Azure Data Factory Connector 2.0.0.1
Prerequisites
- Version 9.2.9 or later
- Connection component 1.0.0.3 or later. Note that the Connections component will be installed or updated automatically if necessary when you install this extension.
- Azure Connections Extension (automatically installed by Catalog)
- Privileges Required to Use Azure Connections
- Privileges Required to Use the Azure Data Factory Connector
Installation
To install the Azure Data Factory Connector and create a connection to Azure AD:
-
Locate the Azure DataFactory component in the Catalog, select version 2.0.0.0, and install it.
-
Create an Azure AD Connection.
Note: The Process Server for the connector must have the ServiceForRedwood_DataFactory Process Server service.
-
To use the connector, you must first create an app registration with a service principle in Azure Active Directory (see https://docs.microsoft.com/en-gb/azure/active-directory/develop/howto-create-service-principal-portal#register-an-application-with-azure-ad-and-create-a-service-principal). This client application must be assigned the Data Factory Contributor permission. Make note of the following settings from the Data Factory:
- Resource Group Name
- Factory Name
Contents of the Component
Object Type | Name |
---|---|
Application | GLOBAL.Redwood.REDWOOD.DataFactory |
Process Definition | REDWOOD.Redwood_DataFactory_ImportJobTemplate |
Process Definition | REDWOOD.Redwood_DataFactory_ShowPipelines |
Process Definition | REDWOOD.Redwood_DataFactory_RunPipeline |
Process Definition | REDWOOD.Redwood_DataFactory_Template |
Library | REDWOOD.DataFactory |
Process Server Service | REDWOOD.ServiceForRedwood_DataFactory |
Running Data Factory Processes
The Resource Group name is defined on the Azure Subscription.
Finding Data Factory Pipelines
To retrieve the list of pipelines available for scheduling got to the Redwood_DataFactory application, navigate to Applications > Redwood_DataFactory > DataFactory_ShowPipelines and submit it.
Select a Connection, the Resource Group Name and the Factory Name you want to list the pipelines from. You can filter the list by adding a Process Name filter.
Once the process has finished, choose stdout.log
, and you will see the output as follows:
Here you can find the value later used as pipeline name, the first element straight after the index.

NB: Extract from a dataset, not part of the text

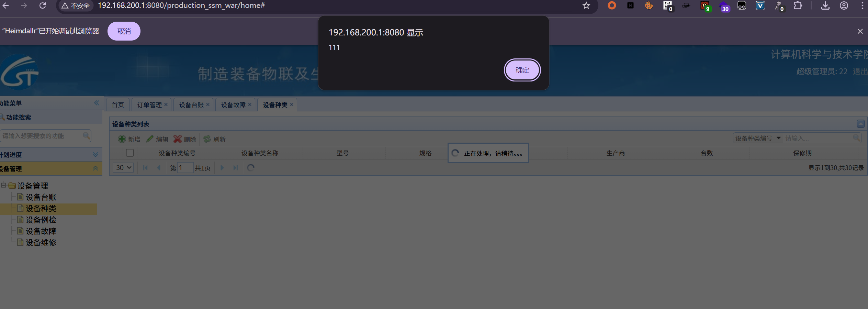Click 取消 to stop Heimdallr debugging
868x309 pixels.
pyautogui.click(x=124, y=31)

Schedule a Data Factory Pipeline
In the Redwood_DataFactory application choose DataFactory_RunPipeline and submit it
Again, specify the Subscription ID, the Resource Group Name and the Factory Name you want to run the pipelines from, as well as the name of the pipeline to execute.

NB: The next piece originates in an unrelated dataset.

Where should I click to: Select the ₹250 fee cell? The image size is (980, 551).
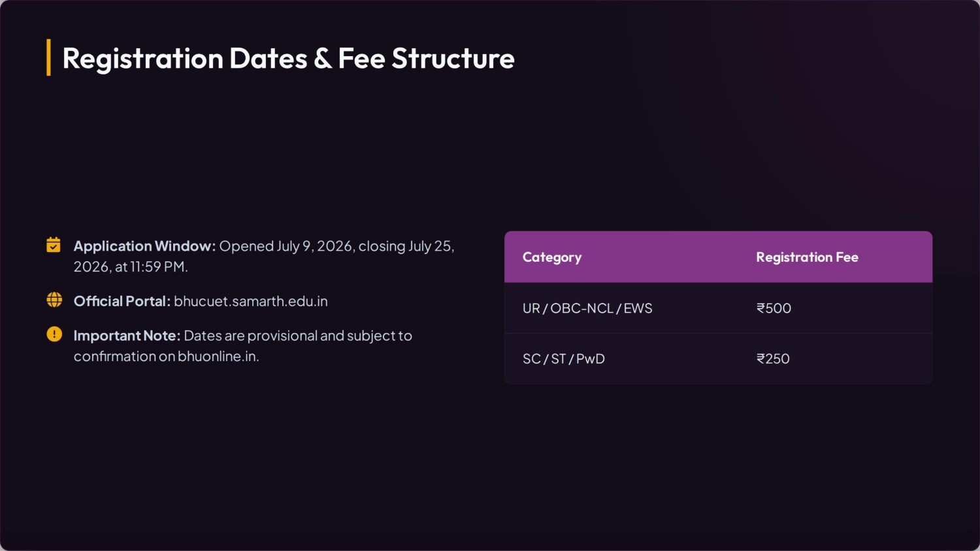coord(773,359)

Import Pipelines as Process Definitions
Submit DataFactory_ImportJobTemplate to import a pipeline as a Process Definition.
Here the pipeline name can be used to only import a selection of pipelines. Also, the Overwrite flag can be set to specify that existing definitions can be overwritten. On the Target tab it allows you to specify a target Partition, Application and prefix for the generated definition:
Troubleshooting
In the Control step of the Submit Wizard, where you select the Queue, you can add additional logging to stdout.log
by selecting debug in the Out Log and Error Log fields on the Advanced Options tab.